Barnhill Bros. v. Louisiana Department of Highways

147 So. 2d 650, 1962 La. App. LEXIS 2630
CourtLouisiana Court of Appeal
DecidedDecember 14, 1962
DocketNo. 5676
StatusPublished
Cited by4 cases

This text of 147 So. 2d 650 (Barnhill Bros. v. Louisiana Department of Highways) is published on Counsel Stack Legal Research, covering Louisiana Court of Appeal primary law. Counsel Stack provides free access to over 12 million legal documents including statutes, case law, regulations, and constitutions.

Bluebook
Barnhill Bros. v. Louisiana Department of Highways, 147 So. 2d 650, 1962 La. App. LEXIS 2630 (La. Ct.
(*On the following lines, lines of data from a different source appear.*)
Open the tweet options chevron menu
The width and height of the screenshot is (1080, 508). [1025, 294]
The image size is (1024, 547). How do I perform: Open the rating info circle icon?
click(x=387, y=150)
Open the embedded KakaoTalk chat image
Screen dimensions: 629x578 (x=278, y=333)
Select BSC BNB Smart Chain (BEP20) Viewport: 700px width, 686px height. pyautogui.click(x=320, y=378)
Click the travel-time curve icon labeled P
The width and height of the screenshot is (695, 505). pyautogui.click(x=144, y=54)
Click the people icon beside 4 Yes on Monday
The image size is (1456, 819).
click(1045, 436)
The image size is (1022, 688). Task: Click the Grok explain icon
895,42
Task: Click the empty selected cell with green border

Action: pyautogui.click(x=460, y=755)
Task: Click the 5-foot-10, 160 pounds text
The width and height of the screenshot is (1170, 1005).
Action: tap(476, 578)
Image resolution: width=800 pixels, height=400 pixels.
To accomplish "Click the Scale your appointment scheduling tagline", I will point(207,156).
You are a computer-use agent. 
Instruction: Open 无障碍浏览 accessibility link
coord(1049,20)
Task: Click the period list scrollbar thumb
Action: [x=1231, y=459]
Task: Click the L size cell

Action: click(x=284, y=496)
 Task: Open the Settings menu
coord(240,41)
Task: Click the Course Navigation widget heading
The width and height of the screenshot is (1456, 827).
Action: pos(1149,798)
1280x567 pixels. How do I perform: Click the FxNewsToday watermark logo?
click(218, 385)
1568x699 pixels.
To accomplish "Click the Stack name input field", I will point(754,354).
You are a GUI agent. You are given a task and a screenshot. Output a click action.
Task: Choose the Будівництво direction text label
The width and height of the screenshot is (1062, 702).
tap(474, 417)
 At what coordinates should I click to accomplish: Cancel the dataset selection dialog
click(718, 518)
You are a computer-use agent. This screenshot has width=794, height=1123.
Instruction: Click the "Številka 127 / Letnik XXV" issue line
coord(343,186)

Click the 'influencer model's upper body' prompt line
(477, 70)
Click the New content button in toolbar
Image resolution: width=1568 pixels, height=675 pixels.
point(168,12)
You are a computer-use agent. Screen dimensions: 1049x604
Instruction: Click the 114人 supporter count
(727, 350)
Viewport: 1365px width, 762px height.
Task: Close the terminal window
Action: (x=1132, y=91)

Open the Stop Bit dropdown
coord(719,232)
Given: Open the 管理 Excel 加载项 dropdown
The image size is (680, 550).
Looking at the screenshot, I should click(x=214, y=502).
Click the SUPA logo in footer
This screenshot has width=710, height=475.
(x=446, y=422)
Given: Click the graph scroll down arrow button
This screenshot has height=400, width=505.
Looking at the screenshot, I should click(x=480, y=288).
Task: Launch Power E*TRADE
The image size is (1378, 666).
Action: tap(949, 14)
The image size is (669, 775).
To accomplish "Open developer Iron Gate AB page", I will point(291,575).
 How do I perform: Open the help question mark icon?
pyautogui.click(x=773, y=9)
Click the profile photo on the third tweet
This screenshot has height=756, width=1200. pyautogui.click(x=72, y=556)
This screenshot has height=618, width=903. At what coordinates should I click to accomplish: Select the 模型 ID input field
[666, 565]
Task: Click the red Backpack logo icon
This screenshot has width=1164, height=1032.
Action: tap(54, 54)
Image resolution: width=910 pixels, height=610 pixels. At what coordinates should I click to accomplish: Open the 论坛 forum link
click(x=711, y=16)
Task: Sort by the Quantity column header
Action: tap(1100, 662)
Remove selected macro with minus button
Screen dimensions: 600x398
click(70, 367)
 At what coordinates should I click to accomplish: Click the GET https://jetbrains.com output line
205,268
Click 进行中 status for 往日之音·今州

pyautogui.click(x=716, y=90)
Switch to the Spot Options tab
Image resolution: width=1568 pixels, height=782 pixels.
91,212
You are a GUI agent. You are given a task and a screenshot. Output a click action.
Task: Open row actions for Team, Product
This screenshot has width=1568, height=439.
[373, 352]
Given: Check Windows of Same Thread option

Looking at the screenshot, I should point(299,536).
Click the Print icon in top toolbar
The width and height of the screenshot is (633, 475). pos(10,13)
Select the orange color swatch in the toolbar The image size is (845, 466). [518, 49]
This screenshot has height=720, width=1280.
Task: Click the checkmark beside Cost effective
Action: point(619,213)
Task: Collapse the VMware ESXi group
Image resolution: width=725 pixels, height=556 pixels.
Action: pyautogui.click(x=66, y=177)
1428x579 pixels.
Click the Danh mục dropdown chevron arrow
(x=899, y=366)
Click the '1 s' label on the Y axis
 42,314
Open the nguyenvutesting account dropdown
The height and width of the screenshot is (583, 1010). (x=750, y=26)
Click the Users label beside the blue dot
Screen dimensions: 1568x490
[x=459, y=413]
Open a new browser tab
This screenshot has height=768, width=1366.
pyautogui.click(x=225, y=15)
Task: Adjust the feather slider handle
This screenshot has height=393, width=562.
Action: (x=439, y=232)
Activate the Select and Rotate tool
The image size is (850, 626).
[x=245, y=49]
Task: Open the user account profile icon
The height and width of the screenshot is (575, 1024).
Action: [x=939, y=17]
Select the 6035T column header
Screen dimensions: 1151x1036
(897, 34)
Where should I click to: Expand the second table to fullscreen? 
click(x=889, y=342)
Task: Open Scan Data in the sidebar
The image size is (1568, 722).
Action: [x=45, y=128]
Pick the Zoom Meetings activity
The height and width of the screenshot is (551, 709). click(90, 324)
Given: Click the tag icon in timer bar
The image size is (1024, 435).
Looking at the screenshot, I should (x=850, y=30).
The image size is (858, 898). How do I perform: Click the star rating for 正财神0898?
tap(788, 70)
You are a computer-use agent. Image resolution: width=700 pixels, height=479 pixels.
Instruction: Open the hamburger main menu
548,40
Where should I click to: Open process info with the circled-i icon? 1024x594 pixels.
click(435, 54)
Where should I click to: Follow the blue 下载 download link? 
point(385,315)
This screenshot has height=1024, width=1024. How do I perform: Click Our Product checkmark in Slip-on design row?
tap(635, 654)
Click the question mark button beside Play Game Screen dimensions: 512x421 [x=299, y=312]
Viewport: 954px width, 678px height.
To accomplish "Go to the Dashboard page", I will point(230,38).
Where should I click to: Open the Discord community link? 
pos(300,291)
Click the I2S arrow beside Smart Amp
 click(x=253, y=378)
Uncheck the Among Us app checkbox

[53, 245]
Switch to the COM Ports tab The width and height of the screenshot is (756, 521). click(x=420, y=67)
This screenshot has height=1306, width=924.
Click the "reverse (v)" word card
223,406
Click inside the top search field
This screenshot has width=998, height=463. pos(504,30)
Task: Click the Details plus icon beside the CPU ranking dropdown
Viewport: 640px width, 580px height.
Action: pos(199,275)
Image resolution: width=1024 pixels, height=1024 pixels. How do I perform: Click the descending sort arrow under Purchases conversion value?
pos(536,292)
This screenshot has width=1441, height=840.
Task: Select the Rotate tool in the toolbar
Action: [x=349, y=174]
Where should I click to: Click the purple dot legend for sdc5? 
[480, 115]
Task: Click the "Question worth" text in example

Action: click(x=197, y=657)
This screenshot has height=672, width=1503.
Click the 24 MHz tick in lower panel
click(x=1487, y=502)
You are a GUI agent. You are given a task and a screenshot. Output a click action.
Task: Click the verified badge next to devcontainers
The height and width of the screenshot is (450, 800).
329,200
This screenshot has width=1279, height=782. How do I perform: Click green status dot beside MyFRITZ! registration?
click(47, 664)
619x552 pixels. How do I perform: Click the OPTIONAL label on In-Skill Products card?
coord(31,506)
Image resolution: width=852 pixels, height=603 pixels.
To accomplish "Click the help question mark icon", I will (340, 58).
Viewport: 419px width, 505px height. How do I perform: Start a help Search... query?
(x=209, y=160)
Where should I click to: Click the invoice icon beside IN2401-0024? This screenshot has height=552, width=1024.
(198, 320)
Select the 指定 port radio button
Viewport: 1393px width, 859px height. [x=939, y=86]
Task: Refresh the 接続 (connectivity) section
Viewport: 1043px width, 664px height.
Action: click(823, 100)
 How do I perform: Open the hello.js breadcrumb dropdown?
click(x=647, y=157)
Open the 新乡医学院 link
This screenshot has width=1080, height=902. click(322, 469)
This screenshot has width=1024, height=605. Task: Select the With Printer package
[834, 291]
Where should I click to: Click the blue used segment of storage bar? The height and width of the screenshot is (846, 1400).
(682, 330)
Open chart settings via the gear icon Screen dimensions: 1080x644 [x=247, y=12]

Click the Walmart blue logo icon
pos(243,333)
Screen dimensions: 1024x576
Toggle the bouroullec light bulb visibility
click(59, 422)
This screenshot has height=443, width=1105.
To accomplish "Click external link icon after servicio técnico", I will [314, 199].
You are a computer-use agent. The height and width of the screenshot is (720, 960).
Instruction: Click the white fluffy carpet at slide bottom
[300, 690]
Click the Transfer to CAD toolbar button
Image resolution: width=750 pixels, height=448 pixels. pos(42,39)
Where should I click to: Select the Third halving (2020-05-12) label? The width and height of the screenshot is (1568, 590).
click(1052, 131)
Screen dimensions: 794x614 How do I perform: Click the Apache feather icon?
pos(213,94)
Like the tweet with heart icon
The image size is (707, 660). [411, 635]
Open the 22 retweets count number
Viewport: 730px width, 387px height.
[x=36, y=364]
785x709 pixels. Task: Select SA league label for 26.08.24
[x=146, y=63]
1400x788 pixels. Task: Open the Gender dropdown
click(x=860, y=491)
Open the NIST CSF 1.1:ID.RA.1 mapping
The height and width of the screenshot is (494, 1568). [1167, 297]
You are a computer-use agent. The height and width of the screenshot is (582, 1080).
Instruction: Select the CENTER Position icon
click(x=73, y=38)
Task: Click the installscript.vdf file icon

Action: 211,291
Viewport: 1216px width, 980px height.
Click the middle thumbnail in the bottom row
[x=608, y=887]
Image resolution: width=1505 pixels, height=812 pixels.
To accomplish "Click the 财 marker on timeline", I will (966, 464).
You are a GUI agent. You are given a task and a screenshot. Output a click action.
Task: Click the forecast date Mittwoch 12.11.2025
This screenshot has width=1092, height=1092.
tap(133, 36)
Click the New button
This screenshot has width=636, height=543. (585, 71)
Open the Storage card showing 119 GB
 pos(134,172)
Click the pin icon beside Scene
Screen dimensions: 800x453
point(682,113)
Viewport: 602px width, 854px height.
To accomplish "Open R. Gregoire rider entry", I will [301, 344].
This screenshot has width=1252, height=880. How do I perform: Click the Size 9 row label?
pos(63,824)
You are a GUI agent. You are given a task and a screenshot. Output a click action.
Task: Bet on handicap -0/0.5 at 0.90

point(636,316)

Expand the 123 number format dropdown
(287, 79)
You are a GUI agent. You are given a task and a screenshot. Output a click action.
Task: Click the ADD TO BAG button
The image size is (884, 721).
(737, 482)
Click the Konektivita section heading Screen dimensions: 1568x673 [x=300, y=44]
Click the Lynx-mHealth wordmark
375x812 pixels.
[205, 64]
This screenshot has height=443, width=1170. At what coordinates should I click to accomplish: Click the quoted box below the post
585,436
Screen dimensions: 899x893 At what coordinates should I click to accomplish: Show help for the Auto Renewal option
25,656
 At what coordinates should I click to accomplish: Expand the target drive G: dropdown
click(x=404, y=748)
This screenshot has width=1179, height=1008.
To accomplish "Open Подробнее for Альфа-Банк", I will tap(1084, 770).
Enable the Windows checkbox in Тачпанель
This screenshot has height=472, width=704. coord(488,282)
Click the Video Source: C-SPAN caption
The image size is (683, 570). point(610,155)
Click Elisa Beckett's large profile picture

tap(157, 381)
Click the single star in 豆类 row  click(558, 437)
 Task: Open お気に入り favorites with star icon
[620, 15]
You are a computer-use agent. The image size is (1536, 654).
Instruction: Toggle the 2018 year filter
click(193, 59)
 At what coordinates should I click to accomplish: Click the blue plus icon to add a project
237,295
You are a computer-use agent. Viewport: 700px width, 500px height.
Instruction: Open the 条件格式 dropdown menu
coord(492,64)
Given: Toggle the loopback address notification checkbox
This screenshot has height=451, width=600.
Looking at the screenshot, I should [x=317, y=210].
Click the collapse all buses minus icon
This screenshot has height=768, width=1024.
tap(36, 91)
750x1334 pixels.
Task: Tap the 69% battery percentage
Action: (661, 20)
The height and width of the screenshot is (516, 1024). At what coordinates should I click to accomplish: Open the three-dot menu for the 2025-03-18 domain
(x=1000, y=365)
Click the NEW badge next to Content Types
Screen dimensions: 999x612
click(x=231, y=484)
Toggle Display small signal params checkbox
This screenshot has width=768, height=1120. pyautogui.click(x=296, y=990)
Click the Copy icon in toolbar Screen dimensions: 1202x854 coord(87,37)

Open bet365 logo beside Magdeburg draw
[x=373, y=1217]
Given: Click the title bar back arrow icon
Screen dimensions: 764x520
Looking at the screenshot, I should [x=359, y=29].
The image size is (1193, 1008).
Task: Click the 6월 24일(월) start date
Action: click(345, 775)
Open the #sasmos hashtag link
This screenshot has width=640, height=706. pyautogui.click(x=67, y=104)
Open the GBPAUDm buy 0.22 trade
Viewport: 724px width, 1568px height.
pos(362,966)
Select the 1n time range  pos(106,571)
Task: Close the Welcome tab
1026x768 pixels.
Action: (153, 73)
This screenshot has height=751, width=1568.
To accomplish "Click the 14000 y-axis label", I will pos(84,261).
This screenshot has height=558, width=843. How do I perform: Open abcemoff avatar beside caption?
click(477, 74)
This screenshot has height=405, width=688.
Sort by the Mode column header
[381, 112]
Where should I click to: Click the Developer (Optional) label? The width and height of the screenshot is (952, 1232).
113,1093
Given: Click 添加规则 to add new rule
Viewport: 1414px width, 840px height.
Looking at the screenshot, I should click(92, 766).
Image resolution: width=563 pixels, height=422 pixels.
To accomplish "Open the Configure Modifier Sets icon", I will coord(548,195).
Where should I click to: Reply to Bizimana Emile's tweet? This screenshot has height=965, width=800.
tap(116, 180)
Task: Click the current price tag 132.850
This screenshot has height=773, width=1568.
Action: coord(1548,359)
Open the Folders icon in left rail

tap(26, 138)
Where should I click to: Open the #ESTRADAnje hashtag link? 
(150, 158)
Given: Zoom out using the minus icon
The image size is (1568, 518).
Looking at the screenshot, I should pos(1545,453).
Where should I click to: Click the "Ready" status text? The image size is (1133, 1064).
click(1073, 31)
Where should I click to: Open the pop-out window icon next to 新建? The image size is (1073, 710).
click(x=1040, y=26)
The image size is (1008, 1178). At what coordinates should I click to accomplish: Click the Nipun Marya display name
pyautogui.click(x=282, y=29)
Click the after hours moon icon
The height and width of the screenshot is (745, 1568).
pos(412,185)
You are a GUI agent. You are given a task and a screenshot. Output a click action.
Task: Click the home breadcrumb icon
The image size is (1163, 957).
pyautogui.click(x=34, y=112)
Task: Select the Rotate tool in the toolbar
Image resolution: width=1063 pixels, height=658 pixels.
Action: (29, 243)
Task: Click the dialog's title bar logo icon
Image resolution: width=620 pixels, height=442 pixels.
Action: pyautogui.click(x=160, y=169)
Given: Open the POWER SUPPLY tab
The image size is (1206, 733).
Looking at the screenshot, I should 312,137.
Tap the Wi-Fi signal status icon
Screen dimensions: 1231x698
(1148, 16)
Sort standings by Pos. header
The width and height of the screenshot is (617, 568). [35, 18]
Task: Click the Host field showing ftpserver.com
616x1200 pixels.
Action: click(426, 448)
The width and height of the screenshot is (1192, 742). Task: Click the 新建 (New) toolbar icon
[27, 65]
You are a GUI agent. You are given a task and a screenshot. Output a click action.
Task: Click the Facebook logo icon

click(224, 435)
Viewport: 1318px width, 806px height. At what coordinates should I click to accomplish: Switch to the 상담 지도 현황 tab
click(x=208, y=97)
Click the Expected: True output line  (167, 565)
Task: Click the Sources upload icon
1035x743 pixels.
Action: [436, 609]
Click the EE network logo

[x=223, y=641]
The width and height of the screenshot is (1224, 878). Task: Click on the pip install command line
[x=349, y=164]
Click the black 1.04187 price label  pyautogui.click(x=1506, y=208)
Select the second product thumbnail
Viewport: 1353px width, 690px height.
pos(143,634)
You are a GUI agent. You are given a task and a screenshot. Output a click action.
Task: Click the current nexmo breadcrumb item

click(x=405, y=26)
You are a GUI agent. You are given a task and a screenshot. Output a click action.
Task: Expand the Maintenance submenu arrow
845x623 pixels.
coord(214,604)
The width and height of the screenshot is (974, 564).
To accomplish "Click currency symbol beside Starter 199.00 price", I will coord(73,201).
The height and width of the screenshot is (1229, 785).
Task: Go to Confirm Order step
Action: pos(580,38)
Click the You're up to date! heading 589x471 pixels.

App. 1962).

Opinion

ELLIS, Judge.

This suit was instituted by the plaintiffs, Barnhill Brothers, Inc. and C. E. Williams Construction Co., Inc., against the defendant, Louisiana Department of Highways, alleging that the defendant was indebted unto the plaintiffs in the sum of Ninety-eight Thousand Seven Hundred Sixty-six and S3/100 Dollars ($98,766.53) for failure to pay the balance due on a contract entered into between plaintiffs and defendant on March 31, 1960, on State Project No. 25-08-20, Summer Grove-Shreveport Highway, Route La. U.S. 171.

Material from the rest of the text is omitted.